Once their happily playing and out of sight of the door, she'll turn around and traipse back in and go off to enjoy the peace and quiet that she's managed to create. 

I'm kind of in awe of this strategy. 

And after watching her do this around a dozen times in the last month, I have to say, it's got to be intentional. 

She's my little mastermind. 



Monday, September 19, 2016

The Mermaid and The Last Supper

The cheesiness of my mermaid loving child was at an all time high today when I snapped these photos. 

I love her imagination:


What this print of The Last Supper is clearly missing is a mermaid. 


And she has the blue brush that matches her mermaid dolls hard plastic blue hair handy, just in case it needs styling: 


Silliness abounds!

Thursday, September 15, 2016

The Terrible, Dreaded...

There were pretty much three minor(ish) childhood maladies that I had dreaded and somehow managed to avoid thus far.  They were, in order from most dreaded to least

1) head lice
2) hand, foot, and mouth disease
3) pink eye.

### To do
a. In the blog excerpt, which childhood malady did the writer dread most?
b. Please pick up the blog excerpt after its final line and continue it.
The items after the blog excerpt play no part in this.

### Information provided
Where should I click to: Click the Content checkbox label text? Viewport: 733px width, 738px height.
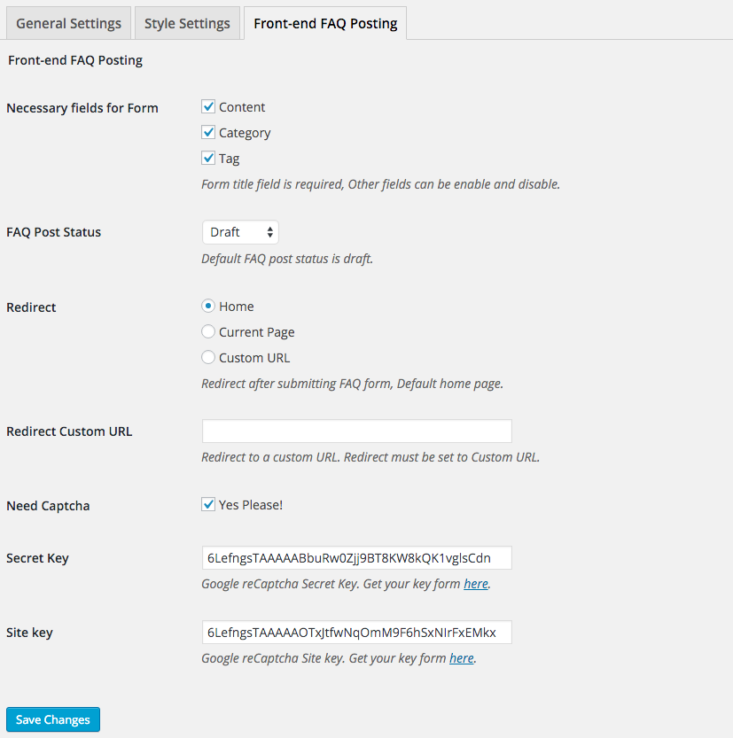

==

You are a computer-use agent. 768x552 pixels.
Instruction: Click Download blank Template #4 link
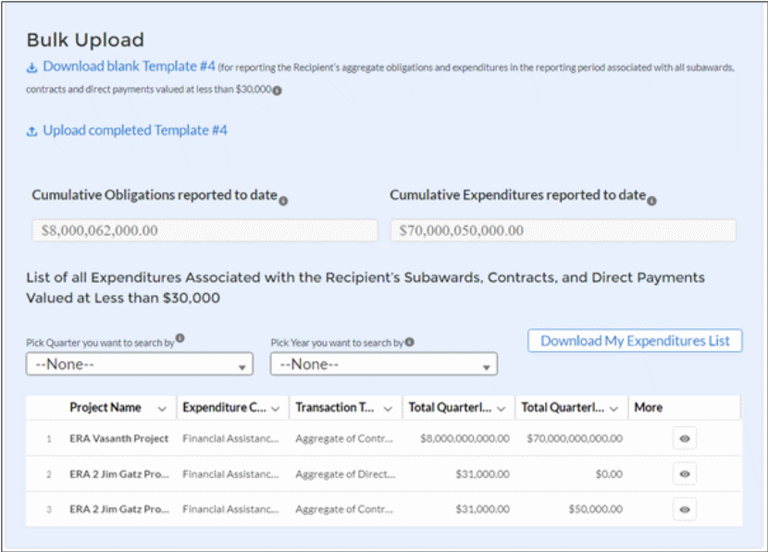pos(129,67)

---

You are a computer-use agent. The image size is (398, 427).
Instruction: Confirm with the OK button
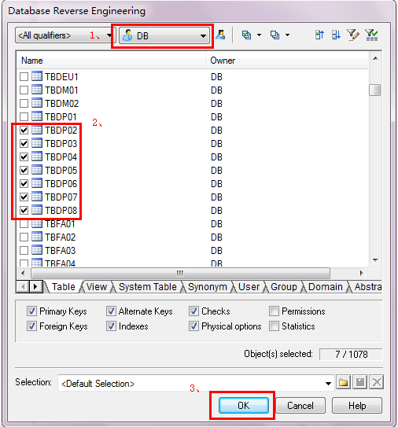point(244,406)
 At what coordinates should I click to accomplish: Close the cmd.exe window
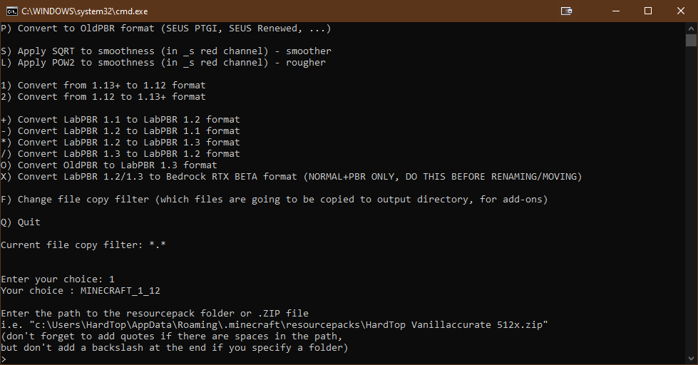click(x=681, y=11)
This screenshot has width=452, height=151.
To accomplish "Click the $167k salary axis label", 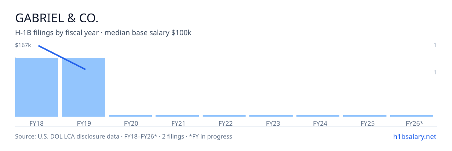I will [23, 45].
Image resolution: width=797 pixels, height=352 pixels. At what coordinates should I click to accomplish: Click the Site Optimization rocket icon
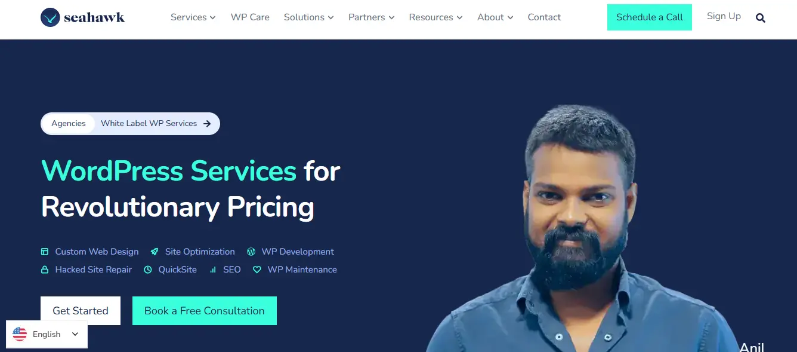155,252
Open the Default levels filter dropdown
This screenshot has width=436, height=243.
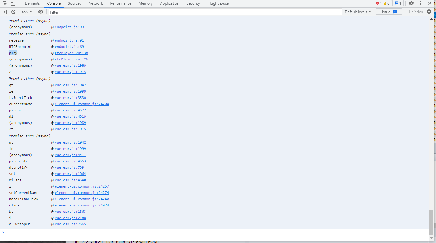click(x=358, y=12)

### Responses for each task
a. Head lice.

b.
As you may have gathered, we had avoided all of them up until this week.  Now we've still avoided #1 and #3 (thank heavens because I cannot imagine dealing with #1 with a child who is terrified of getting their hair wet).  But 2.  The dreaded HFMD. 

Growing up in California, I'd never even heard of Hand, Foot, and Mouth Disease.  I first heard of it when we were in Florida and decided that it sounded like the least pleasant sickness I'd ever heard of.  And I've seen announcements of outbreaks on the news multiple times in the last four years since we moved to Michigan.  And every time I would think "Oh please.  Not us.  I can't deal with that."

It always sounded excruciating. 

And somehow we escaped each summer and fall unscathed. 

Until now.  A few days ago Patch came down with a fever.  After twenty four hours the fever broke and, while he was slightly whinier than usual, he seemed to be back to normal, zipping around the house on his scooter. 

After twenty four hours fever free I sent him off to school.  I noticed he had a rash, about the size of a quarter, but the child has battled eczema since he was a newborn, and so I figured I'd put some cortisone cream on it if it didn't clear up and that would be it. Besides, after a June and July virtually free of mosquitoes, we've been hit hard with them since August and they adore this child.  And he'd spent all afternoon yesterday running around outside, so whatever wasn't eczema was likely mosquitoes. 

I was so, so wrong.

Three hours after Paul dropped him off, I picked him up from school at the end of the three year old class day.  The rash was bigger.  It was around his mouth.  With dread I looked in his mouth and then at his hands.  There were tiny red bumps everywhere.  I didn't have to look at his feet to know what was happening.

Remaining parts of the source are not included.